The movie itself is stunning. Matt Damon delivers an A+ performance, Drew Goddard turned in an Oscar-worthy adaptation of the novel by the same name, and we see a series of stunning special effects enhanced by both IMAX and 3D. Deeper than that though, we see an emphasize on international cooperation in the realm of space travel. When Damon’s character, Astronaut Mark Watney, gets stranded on Mars, the world comes together. China lends support in the form of a supply rocket they were under no obligation to give. From London to New York, city streets are filled with onlookers eagerly watching the rescue mission unfold.
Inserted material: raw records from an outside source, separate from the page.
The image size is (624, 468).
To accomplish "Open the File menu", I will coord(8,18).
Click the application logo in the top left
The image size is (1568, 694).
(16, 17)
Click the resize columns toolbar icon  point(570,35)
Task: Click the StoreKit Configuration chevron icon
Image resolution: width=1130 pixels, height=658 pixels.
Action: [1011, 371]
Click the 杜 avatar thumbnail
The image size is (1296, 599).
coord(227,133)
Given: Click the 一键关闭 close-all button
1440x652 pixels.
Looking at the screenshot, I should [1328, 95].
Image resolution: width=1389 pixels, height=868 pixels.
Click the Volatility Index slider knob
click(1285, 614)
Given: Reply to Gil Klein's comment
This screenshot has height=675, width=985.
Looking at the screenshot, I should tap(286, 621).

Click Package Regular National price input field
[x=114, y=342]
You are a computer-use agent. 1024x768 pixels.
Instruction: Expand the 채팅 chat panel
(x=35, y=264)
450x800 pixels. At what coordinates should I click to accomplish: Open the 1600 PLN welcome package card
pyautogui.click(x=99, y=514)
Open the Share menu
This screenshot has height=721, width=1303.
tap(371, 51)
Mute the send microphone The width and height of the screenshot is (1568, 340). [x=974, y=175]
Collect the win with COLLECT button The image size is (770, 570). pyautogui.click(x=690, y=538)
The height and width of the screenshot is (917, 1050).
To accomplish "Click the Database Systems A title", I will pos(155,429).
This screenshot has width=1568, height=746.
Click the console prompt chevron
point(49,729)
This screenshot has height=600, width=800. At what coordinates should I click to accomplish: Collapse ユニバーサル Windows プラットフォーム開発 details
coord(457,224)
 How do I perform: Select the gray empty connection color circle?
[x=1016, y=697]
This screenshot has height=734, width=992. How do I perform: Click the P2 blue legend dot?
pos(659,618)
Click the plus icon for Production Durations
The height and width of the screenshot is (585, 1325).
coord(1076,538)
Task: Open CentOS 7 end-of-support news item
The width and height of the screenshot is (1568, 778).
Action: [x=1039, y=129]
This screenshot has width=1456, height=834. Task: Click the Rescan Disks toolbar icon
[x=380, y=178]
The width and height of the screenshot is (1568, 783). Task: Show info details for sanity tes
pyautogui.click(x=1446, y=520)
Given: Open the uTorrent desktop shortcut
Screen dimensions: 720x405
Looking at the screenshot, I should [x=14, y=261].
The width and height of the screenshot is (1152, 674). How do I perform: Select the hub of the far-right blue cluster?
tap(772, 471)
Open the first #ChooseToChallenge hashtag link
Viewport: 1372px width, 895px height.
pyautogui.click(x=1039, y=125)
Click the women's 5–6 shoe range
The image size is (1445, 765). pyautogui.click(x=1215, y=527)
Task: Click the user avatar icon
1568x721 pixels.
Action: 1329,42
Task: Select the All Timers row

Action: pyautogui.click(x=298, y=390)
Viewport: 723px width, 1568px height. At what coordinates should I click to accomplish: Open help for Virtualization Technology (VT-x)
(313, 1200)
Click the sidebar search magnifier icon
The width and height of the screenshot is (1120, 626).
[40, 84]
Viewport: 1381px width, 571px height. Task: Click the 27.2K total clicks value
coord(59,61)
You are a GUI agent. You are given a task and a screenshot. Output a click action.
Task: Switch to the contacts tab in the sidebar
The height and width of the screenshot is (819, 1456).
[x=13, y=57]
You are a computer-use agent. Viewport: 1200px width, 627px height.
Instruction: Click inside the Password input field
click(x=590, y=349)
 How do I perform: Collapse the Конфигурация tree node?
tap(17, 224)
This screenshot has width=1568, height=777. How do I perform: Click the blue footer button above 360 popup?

These are the tenets that the Moon Landing of 1969 inspired in us. The race to space was more than simply a competition with Russia, it was a unifying banner that us dreaming of “The World of Tomorrow.” If we could put a man on the Moon, what was going to stop us here on Earth? In the years following, Tyson aptly points out the following advancements:
- 1970: Earth Day was created
- 1970: The Environmental Protection Agency was founded
- 1971: The Comprehensive Clean Air Act was passed
- 1971: Doctors Without Borders was founded
- 1971: The Clean Water act passes
The list is endless, and by no means a coincidence that all this directly followed Neil Armstrong’s first steps on the surface of the Moon in 1969.
Where does The Martian fit into this equation? One needs only to look back on the history of other space movies to understand. If there’s one message that Gravity, Interstellar, and Apollo 13 sends us, it’s that space is a treacherous place. The Martian takes this idea and turns it on its head.
Yes, Astronaut Watney gets stranded on a barren planet for more than four years. But through all this, we see the beauty of a world united in his rescue. Jeff Daniels, as the fictional head of NASA, notes the “war” his organization fights against bad publicity. One misstep, and Congress pulls their funding, effectively ending all manned missions for the foreseeable future. Get it right, and the whole world puts aside their petty, Earthly squabbles and looks skyward. Here in the real world, we’ve seen NASA fighting (and losing) a similar war. They’re vastly underfunded and undermanned, hurt by the uninformed notion that traveling to space is a distraction from our problems down on Earth.
The Martian marks a clear opposing voice to this notion. As Watney notes, space qualifies as international waters. There are no borders once we leave Earth’s atmosphere, and the movie makes sure to emphasize this point. It may show us a fictional reality where the Chinese and American space programs work together to save one man 140 million miles away, but it’s a picture of a cooperative world that pushing the frontiers of space makes possible. Movies like this are integral toward tipping the war of perception back in NASA’s favor. Having led the weekend with a $55 million box office take, the message is getting out. Now it’s time to act on that.